As a result of the economic downturn, there are a number of people who have acquired the new role of rental property manager, because they cannot sell homes they’ve either built, or improved. The definition of a rental property is rather fluid: the property has to be leased out for more than 14 days per year, and cannot be lived in by the owner for more than 14 days of the year. The good news is that there are many options for the rental property manager, as far as deductions are concerned.
*Operating Expenses. First and foremost are the expenses that are involved in merely having the property to begin with, such as mortgage interest and insurance.
*Depreciation expenses. Most people are aware of the fact that homes can be depreciated over time; however, many don’t know about “cost segregation,” which can speed up the process. This deduction allows you to split out the costs of the home by separating out the cost of the appliances and improvements, then depreciating them all individually.

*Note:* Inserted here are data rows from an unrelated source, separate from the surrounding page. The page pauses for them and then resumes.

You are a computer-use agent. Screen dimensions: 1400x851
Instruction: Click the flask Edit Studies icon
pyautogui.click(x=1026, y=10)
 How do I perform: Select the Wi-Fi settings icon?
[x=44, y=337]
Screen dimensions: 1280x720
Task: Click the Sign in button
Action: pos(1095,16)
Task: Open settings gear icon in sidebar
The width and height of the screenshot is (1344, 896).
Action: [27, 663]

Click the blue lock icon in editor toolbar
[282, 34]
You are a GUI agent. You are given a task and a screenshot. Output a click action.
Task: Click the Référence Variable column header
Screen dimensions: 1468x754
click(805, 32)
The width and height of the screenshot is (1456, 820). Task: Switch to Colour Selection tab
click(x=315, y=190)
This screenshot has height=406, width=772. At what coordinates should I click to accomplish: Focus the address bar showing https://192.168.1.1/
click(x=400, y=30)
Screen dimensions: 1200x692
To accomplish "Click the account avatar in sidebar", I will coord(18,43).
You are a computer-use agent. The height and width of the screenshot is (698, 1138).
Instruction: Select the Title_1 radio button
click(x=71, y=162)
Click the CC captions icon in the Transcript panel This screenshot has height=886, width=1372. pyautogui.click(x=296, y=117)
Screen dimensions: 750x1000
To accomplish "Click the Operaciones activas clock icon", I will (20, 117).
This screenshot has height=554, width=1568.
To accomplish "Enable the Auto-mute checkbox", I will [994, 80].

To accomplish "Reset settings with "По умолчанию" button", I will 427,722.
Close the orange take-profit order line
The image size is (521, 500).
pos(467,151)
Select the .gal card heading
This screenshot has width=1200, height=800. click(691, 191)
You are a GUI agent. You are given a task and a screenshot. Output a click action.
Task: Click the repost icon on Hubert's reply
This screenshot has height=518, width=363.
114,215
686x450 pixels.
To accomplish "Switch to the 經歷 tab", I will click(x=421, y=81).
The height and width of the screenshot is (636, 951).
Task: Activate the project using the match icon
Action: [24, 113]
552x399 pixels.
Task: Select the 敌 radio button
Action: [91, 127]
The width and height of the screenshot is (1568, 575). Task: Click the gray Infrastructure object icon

*Property Improvements and repairs. While many repairs are expensed, some can be capitalized and added to the value of the asset, then depreciated. Repairs and improvements that may be capitalized are those that add to the value of the home, whereas ordinary operating expenses are those that help to maintain the property. This is a bit of a nebulous consideration, so a conference with your accountant is in order, should you have questions about it.
*Credit Card expense. Any interest on credit cards you use in the course of running your rental property business is deductible, as are in service charges or fees (if the card is used only for your rental and not for personal use)
*Home office expenses. While some are reluctant to deduct such expenses because of audit risk, it’s a legitimate deduction. Make sure you have a defined space that is devoted to your business (which may include merely meeting with potential renters. You may want to “map out” your office, to show that it is used separately from the “personal” living areas of your home.
Being a landlord is one of the easiest ways to add deductions to your return. While it isn’t for the fainthearted, it can make a considerable difference in how much you owe in taxes. Make sure you see your accountant, so he can assist you deducting all you possibly can. The difference in what you owe can be astounding, and well worth the effort.